> **TRY IT**:
In the records below, find the line with "Viewport: 1422px width, 948px" and the line with "Open 网站设置 settings item"; return exactly those lines and every line between them.

> **DATA PROVIDED**:
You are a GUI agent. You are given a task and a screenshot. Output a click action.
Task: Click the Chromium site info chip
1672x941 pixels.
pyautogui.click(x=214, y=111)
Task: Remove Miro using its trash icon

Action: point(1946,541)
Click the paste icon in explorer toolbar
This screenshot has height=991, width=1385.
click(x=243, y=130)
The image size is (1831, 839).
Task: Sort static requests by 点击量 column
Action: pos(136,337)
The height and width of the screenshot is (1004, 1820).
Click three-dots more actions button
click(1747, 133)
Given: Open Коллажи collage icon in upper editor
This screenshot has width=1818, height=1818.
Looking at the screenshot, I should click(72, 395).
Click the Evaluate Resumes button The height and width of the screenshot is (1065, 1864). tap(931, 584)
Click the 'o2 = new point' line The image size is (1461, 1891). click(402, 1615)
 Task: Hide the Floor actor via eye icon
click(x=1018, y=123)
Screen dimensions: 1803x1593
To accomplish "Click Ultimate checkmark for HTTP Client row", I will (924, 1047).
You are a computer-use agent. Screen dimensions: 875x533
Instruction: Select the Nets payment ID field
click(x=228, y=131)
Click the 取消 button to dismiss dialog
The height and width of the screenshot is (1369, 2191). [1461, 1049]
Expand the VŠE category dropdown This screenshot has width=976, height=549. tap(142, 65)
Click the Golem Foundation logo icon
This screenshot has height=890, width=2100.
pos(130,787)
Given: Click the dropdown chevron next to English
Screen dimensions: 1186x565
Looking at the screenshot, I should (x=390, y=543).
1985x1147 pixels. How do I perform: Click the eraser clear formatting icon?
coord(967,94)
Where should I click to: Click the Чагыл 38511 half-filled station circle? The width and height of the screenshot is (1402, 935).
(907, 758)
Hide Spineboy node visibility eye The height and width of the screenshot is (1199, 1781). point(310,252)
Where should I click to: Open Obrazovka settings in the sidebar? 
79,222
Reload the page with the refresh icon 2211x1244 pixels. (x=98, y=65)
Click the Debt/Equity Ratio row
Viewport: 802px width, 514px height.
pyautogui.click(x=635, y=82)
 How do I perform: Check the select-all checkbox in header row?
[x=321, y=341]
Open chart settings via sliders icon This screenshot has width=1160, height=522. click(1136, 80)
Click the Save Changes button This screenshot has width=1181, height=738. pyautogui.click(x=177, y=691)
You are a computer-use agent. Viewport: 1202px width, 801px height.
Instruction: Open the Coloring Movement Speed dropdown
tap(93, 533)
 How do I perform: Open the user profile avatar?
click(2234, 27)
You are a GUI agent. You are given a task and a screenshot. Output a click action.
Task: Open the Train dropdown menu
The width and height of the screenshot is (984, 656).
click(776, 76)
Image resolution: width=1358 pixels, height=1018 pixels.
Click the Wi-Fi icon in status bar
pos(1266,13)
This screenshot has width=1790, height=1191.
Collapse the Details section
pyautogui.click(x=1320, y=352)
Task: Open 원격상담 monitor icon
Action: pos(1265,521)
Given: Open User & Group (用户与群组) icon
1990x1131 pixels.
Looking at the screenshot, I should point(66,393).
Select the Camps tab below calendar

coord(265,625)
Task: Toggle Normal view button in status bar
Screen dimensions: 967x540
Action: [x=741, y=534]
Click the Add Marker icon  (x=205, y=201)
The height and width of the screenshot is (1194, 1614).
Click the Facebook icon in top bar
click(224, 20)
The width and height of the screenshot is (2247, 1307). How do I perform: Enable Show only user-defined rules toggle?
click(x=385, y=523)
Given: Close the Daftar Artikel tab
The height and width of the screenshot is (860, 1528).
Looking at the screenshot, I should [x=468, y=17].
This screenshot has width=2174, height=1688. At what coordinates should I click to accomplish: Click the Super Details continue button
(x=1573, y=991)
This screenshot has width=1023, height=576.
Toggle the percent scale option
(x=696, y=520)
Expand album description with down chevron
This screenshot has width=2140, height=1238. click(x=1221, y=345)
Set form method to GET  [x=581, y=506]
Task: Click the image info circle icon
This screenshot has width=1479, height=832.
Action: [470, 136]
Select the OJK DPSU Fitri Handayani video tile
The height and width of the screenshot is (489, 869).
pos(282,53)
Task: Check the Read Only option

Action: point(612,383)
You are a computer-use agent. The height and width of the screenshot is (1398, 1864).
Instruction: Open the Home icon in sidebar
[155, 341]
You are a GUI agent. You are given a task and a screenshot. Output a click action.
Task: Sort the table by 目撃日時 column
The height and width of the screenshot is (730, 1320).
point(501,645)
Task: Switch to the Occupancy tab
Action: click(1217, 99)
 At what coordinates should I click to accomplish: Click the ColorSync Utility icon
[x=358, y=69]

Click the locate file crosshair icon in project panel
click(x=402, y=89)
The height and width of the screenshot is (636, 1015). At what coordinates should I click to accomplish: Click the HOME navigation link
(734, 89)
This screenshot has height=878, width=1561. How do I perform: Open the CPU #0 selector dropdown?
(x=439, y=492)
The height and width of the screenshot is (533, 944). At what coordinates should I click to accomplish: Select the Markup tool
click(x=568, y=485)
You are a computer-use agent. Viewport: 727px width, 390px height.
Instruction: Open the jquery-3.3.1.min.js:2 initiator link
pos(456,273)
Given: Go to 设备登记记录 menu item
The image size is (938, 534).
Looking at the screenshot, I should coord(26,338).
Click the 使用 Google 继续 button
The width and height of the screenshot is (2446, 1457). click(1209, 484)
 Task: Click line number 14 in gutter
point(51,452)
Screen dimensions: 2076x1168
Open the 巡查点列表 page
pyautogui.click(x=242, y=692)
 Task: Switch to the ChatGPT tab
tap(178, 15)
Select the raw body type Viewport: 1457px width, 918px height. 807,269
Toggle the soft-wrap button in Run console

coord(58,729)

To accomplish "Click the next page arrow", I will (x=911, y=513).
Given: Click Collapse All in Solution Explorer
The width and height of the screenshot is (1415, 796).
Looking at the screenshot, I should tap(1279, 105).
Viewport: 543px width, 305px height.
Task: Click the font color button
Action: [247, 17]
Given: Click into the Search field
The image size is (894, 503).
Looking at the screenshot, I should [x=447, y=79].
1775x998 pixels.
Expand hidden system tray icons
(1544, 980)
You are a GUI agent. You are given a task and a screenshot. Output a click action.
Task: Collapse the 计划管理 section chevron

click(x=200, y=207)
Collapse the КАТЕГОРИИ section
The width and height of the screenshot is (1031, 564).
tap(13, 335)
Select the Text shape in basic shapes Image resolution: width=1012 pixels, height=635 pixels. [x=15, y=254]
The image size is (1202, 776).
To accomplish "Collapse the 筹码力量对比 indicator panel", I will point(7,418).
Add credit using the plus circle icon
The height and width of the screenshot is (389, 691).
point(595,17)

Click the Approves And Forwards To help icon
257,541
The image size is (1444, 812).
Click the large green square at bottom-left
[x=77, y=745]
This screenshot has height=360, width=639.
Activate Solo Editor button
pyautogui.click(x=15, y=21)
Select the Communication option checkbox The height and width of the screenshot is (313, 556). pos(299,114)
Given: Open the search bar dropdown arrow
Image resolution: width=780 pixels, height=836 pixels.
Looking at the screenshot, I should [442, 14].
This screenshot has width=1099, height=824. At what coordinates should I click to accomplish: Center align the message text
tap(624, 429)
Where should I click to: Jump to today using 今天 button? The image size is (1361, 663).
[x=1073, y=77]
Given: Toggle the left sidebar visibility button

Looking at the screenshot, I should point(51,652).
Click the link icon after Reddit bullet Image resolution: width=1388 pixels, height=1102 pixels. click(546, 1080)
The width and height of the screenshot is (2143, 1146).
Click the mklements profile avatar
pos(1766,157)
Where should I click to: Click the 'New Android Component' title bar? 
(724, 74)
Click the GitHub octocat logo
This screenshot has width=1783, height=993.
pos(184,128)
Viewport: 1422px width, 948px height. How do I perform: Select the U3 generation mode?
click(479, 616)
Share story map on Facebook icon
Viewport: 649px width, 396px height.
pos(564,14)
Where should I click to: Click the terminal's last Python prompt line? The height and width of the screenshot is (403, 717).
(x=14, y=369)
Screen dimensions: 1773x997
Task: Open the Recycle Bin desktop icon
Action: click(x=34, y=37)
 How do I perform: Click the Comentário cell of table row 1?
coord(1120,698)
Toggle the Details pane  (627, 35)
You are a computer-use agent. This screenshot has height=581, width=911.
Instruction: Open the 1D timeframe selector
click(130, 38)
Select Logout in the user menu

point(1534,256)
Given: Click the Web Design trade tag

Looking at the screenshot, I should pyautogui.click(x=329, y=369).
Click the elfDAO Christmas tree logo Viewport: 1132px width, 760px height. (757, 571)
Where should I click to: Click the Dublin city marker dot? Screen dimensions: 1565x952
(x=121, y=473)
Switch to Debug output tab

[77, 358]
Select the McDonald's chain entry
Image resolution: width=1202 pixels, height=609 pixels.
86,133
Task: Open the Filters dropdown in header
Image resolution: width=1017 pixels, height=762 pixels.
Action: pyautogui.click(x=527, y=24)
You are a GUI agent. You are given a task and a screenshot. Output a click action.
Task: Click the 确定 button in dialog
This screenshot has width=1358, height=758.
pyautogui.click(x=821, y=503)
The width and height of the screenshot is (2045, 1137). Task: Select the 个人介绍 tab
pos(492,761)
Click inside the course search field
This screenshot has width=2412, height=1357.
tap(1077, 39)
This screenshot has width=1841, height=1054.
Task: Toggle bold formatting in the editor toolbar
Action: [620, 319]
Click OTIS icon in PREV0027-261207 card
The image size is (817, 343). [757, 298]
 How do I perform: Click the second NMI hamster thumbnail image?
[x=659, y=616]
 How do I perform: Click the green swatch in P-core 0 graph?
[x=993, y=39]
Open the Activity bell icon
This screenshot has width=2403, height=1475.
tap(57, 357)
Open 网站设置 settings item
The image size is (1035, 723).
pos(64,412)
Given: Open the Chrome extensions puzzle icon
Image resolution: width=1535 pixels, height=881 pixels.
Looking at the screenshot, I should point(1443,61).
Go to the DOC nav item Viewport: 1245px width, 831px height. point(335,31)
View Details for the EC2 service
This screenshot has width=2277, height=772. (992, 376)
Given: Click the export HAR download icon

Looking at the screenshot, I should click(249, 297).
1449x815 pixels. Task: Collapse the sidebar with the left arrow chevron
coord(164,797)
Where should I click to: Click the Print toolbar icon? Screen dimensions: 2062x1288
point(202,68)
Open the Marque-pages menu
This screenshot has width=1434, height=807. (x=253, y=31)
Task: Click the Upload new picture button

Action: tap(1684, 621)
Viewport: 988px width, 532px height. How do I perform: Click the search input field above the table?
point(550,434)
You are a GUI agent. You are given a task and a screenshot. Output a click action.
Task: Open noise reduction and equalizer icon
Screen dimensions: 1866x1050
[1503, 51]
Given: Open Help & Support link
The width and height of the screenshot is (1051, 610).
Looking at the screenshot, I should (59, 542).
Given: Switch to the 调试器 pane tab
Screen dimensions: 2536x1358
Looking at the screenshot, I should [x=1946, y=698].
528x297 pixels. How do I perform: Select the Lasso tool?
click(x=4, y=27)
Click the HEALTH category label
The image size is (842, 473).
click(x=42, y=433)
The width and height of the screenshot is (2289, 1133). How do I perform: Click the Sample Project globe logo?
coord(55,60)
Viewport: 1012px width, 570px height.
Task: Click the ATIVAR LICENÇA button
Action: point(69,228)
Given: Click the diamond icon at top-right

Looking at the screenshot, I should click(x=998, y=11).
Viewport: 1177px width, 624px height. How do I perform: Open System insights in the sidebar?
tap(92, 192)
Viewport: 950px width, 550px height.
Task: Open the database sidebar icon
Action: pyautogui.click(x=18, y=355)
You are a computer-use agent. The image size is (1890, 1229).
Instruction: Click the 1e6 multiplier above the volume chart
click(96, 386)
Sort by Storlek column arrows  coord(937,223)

> **WRITTEN SOLUTION**:
Viewport: 1422px width, 948px height. How do I perform: Select the U3 generation mode?
click(479, 616)
Share story map on Facebook icon
Viewport: 649px width, 396px height.
pos(564,14)
Where should I click to: Click the terminal's last Python prompt line? The height and width of the screenshot is (403, 717).
(x=14, y=369)
Screen dimensions: 1773x997
Task: Open the Recycle Bin desktop icon
Action: click(x=34, y=37)
 How do I perform: Click the Comentário cell of table row 1?
coord(1120,698)
Toggle the Details pane  (627, 35)
You are a computer-use agent. This screenshot has height=581, width=911.
Instruction: Open the 1D timeframe selector
click(130, 38)
Select Logout in the user menu

point(1534,256)
Given: Click the Web Design trade tag

Looking at the screenshot, I should pyautogui.click(x=329, y=369).
Click the elfDAO Christmas tree logo Viewport: 1132px width, 760px height. (757, 571)
Where should I click to: Click the Dublin city marker dot? Screen dimensions: 1565x952
(x=121, y=473)
Switch to Debug output tab

[77, 358]
Select the McDonald's chain entry
Image resolution: width=1202 pixels, height=609 pixels.
86,133
Task: Open the Filters dropdown in header
Image resolution: width=1017 pixels, height=762 pixels.
Action: pyautogui.click(x=527, y=24)
You are a GUI agent. You are given a task and a screenshot. Output a click action.
Task: Click the 确定 button in dialog
This screenshot has width=1358, height=758.
pyautogui.click(x=821, y=503)
The width and height of the screenshot is (2045, 1137). Task: Select the 个人介绍 tab
pos(492,761)
Click inside the course search field
This screenshot has width=2412, height=1357.
tap(1077, 39)
This screenshot has width=1841, height=1054.
Task: Toggle bold formatting in the editor toolbar
Action: [620, 319]
Click OTIS icon in PREV0027-261207 card
The image size is (817, 343). [757, 298]
 How do I perform: Click the second NMI hamster thumbnail image?
[x=659, y=616]
 How do I perform: Click the green swatch in P-core 0 graph?
[x=993, y=39]
Open the Activity bell icon
This screenshot has width=2403, height=1475.
tap(57, 357)
Open 网站设置 settings item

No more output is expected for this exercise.